:: RECORDS FOR THIS TASK

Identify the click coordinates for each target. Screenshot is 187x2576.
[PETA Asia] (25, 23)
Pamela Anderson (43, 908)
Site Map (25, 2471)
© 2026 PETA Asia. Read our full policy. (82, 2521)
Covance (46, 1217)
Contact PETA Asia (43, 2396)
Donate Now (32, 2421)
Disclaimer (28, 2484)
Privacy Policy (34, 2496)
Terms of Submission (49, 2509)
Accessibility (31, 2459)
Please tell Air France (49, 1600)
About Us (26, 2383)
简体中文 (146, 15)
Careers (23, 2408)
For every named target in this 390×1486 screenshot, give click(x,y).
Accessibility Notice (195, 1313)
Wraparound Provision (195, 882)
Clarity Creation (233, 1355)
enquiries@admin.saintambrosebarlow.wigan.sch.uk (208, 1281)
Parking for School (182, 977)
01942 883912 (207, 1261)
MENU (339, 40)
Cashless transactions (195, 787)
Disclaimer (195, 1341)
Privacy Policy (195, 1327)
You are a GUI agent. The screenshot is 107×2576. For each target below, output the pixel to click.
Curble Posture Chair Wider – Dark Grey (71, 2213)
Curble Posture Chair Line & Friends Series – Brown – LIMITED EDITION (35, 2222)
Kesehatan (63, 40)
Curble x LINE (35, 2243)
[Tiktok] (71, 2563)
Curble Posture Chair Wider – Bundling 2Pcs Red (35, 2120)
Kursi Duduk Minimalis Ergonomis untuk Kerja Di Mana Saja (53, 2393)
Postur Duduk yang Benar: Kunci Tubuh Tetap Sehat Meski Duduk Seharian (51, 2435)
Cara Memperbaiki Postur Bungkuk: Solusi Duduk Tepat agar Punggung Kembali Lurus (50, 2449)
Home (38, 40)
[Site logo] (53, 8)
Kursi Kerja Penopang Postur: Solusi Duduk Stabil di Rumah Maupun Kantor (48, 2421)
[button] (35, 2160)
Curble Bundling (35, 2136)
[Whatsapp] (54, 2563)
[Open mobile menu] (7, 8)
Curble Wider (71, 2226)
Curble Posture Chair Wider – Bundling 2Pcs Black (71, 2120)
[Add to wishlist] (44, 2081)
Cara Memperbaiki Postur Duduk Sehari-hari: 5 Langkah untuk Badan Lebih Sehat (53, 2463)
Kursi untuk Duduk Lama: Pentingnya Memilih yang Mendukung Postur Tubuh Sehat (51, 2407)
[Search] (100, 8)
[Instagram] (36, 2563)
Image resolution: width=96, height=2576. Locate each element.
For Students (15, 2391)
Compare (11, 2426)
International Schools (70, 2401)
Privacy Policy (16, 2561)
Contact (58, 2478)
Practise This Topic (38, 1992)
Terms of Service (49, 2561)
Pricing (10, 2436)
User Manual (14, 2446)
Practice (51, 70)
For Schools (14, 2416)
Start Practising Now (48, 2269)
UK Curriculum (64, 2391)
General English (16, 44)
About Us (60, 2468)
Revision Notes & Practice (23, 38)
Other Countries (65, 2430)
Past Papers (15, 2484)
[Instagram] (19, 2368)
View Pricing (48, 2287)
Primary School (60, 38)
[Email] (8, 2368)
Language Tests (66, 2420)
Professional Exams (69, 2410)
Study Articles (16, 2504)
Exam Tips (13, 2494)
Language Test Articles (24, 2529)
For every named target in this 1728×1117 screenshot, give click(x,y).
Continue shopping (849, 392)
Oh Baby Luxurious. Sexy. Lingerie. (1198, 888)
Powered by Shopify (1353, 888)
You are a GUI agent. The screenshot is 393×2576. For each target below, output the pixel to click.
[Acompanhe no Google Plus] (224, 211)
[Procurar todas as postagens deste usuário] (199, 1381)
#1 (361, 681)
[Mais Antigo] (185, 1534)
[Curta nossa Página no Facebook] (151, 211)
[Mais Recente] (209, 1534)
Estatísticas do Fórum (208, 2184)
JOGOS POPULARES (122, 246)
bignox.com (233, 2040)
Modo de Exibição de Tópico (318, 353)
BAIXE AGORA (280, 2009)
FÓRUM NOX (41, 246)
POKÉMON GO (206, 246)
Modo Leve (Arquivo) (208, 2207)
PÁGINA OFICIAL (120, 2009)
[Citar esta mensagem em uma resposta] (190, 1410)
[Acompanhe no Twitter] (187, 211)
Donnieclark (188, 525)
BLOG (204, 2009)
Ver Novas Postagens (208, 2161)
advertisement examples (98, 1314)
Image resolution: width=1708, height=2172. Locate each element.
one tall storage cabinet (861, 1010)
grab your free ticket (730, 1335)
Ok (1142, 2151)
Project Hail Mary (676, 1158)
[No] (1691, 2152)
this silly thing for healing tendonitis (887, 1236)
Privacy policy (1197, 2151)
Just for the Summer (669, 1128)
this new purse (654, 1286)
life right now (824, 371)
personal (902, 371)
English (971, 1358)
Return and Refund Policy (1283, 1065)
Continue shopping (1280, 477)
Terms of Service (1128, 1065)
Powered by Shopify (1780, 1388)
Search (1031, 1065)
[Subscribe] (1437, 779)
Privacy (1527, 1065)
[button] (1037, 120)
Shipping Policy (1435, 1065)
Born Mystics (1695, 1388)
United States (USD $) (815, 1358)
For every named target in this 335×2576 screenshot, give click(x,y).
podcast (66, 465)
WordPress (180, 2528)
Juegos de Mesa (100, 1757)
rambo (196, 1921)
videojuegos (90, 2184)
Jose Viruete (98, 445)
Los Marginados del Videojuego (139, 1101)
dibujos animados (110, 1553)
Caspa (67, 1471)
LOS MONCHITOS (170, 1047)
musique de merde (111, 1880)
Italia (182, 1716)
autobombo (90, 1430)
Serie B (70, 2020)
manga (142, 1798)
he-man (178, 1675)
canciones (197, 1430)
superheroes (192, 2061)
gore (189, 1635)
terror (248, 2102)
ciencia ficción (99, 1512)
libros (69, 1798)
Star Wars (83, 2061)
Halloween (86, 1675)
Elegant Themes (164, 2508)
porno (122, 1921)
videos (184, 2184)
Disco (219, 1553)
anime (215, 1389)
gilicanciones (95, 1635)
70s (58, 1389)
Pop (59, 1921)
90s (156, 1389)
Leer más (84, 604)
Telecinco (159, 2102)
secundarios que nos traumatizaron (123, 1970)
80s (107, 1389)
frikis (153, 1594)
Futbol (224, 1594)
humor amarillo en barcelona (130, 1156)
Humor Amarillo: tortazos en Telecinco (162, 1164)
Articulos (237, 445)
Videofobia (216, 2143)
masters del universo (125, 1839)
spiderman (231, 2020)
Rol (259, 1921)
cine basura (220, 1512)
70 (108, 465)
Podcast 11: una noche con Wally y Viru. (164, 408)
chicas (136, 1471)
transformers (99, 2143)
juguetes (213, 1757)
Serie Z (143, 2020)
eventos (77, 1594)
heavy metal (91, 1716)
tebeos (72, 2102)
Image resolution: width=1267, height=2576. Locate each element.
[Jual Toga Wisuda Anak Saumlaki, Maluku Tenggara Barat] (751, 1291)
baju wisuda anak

::::

### DIRECTIONS FOR THIS TASK
Copy the lines above exactly. Start with the line containing "Exam Tips (13, 2494)", end with the line containing "[Mais Recente] (209, 1534)", and include both.

### WRITTEN RESPONSE
Exam Tips (13, 2494)
Language Test Articles (24, 2529)
For every named target in this 1728×1117 screenshot, give click(x,y).
Continue shopping (849, 392)
Oh Baby Luxurious. Sexy. Lingerie. (1198, 888)
Powered by Shopify (1353, 888)
You are a GUI agent. The screenshot is 393×2576. For each target below, output the pixel to click.
[Acompanhe no Google Plus] (224, 211)
[Procurar todas as postagens deste usuário] (199, 1381)
#1 (361, 681)
[Mais Antigo] (185, 1534)
[Curta nossa Página no Facebook] (151, 211)
[Mais Recente] (209, 1534)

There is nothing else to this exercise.